Il cristianesimo, già alle sue origini, è sempre stato vicino al più debole e allo straniero. La migrazione, perciò, appartiene di fatto alla tradizione cristiana e possiamo leggere nella Bibbia tante storie ad essa legate, come ad esempio le vicende di Abramo, Mosè e i genitori di Gesù scappati dal loro Paese per via delle persecuzioni in cerca di rifugio in Egitto. La diffusione del Vangelo al tempo degli apostoli e dei loro successori è stata possibile grazie all’accoglienza e all’ospitalità che questi hanno ricevuto. L’ospitalità a quel tempo significava offrire cibo, accoglienza e protezione, e riconosceva il valore e l’umanità dello straniero. Essa può essere intesa anche come segno di riconoscimento della Chiesa e come garanzia del riconoscimento dell’altro come persona. Lo straniero è accolto in luogo dignitoso, confortevole e sicuro, dove vige il rispetto e l’amicizia. Una comunità ecclesiale che offre accoglienza agli stranieri può apparire in controcorrente con i messaggi e la mentalità odierna. Ciò è specialmente visibile nelle società ostili ai migranti, ai richiedenti asilo e ai rifugiati. L’ospitalità ci pone di fronte a due grandi quesiti: riusciamo a riconoscere Cristo in loro? Diamo loro la possibilità di riconoscere Cristo in noi? Un atteggiamento accogliente è parte integrante del messaggio cristiano e i cristiani dovrebbero riconoscersi in questo.
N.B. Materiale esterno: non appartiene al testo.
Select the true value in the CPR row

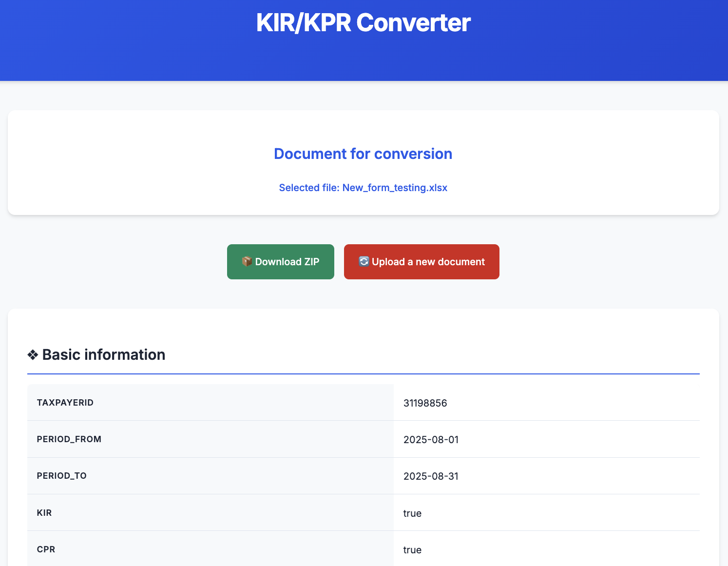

Molte società sono oramai divenute multietniche, questo può consentire una dispersione delle identità culturali e religiose radicate storicamente sui territori?

È vero che con il loro arrivo i migranti contribuiscono a rendere le società multietniche. È una realtà di cui prendiamo atto e che è inevitabile. Sta alle singole culture avere a cuore il proprio bagaglio di sapere, le proprie tradizioni e per noi cristiani i valori della nostra fede, trovando il modo di trasmetterli alle nuove generazioni come preziosa eredità da non disperdere. Questa ricchezza va affiancata all’apporto fornito dalle altre culture perché si fondano in un sapere più ampio in continua espansione.

BIOGRAFIA

Antonio Maria Vegliò, nato a Macerata Feltria, il 3 febbraio 1938, è un arcivescovo cattolico italiano. Viene ordinato sacerdote, del clero di Pesaro, il 18 marzo 1962 dall’allora vescovo Luigi Carlo Borromeo. Il 27 luglio 1985 è nominato Pro-Nunzio apostolico in Papua Nuova Guinea e nelle Isole Salomone, essendo nel contempo elevato alla dignità arcivescovile con il titolo di Eclano; è consacrato il successivo 6 ottobre dal cardinale Agostino Casaroli (segretario di Stato), co-consacranti l’arcivescovo Achille Silvestrini (allora ufficiale della segreteria di stato) e il vescovo Gaetano Michetti (allora vescovo di Pesaro). Il 21 ottobre 1989 è nominato pro-nunzio per gli stati del Senegal, Guinea-Bissau, Capo Verde e Mali, diventandone nunzio apostolico nel dicembre del 1994. Il 2 ottobre 1997 è nominato Nunzio apostolico in Libano e Kuwait; nel 1999 si dimetterà da nunzio in Kuwait. L’11 aprile 2001 è nominato segretario della Congregazione per le Chiese Orientali. Il 28 febbraio 2009 papa Benedetto XVI lo nomina presidente del Pontificio Consiglio della Pastorale per i Migranti e gli Itineranti, succedendo al cardinale Renato Raffaele Martino, dimessosi per raggiunti limiti di età.